The results are convincing:

Edit: around 20 x speedup
Edit: what about function rand_haar2(::Val{n}) where n though, is this a defect?
Edit:

This is something we only see indirectly (via allocations in red) reflected in the profiler, right?

I’m not sure what you mean by a “defect”.

The problem is that RandomMatrices.jl doesn’t currently support returning a StaticArray (RandomMatrices.jl#64). The only way to do it was to copy the source code for the function you were calling and adapt it to return an SMatrix. Fortunately, the function was extremely short and simple, since you only needed the Haar(2) case.

1 Like

Defect in RandomMatrices as you pointed out.

Looks very good! I will try it on my computer. A dumb question is what is the difference between StaticArrays and regular arrays. Thanks

It is not a dumb question. Static arrays are immutable and regular arrays are mutable. Understanding the implications of that is not obvious. I wrote this when I first started to grasp the utility and importance of the difference: Immutable variables · JuliaNotes.jl.

Maybe it helps.

1 Like

Thanks, this note is really useful!

Hi guys. The code using StaticArrays performs really good, much faster than my previous version. Now I try to random seed the function rand_haar2, so I tried

const local_rng = Future.randjump(MersenneTwister(123),1)

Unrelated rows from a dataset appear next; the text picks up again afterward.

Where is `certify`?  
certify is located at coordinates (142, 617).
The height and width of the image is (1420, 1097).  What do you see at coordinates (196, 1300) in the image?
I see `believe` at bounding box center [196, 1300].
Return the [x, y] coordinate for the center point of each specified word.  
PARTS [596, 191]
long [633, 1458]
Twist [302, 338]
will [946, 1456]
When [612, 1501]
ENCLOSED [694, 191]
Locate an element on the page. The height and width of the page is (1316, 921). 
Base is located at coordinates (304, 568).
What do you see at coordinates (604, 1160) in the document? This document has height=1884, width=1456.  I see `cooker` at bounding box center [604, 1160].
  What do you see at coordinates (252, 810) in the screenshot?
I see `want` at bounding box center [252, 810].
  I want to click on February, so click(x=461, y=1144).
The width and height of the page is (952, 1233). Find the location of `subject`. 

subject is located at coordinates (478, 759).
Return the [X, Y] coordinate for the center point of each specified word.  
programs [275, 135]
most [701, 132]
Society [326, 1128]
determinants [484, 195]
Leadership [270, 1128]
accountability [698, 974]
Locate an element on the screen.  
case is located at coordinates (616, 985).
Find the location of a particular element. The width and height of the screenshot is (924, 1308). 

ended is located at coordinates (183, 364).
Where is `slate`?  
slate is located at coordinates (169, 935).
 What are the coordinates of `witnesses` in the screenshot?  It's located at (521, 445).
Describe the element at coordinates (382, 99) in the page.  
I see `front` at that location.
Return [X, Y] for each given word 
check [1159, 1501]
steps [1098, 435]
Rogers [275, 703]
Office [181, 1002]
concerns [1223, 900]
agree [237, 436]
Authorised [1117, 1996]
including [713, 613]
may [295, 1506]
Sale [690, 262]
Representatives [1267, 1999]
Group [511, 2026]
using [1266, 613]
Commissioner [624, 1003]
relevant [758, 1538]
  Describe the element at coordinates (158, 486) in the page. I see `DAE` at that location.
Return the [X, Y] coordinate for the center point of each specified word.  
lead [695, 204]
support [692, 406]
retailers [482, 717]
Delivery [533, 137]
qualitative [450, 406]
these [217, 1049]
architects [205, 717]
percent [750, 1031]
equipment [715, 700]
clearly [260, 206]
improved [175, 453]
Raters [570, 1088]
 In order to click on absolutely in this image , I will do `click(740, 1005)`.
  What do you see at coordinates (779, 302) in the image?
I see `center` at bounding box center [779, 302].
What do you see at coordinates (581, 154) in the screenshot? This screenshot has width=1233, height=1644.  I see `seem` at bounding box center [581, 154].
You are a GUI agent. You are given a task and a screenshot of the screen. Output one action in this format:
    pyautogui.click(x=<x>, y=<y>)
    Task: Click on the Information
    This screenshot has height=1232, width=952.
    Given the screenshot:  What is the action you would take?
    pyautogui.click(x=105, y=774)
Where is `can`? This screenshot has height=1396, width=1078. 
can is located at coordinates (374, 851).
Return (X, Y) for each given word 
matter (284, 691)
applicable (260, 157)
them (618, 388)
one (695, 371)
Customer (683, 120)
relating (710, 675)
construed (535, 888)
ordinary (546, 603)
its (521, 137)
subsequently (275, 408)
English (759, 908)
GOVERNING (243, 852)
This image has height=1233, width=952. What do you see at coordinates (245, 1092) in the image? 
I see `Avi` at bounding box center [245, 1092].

function rand_haar2(::Val{n}) where n
    M = @SMatrix randn(local_rng,ComplexF64, (n,n)) # = rand(Ginibre(2, n))
    q = qr(M).Q
    L = cispi.(2 .* @SVector(rand(n)))
    return q*diagm(L)
end

But it doesn’t work. I got

ERROR: TypeError: in Type, in parameter, expected Type, got a value of type MersenneTwister

Anyone knows why? The reason I want to seed the random number generator is because I try to use parallel computing. Thanks!

That’s not entirely true, is it? StaticArrays also provides mutable versions of arrays, although the SMatrix used in this case is of course the immutable kind.

1 Like

Indeed, the difference is more about in what type of memory the array is stored. How mutable static arrays are implemented to be stored on the stack is beyond my understanding.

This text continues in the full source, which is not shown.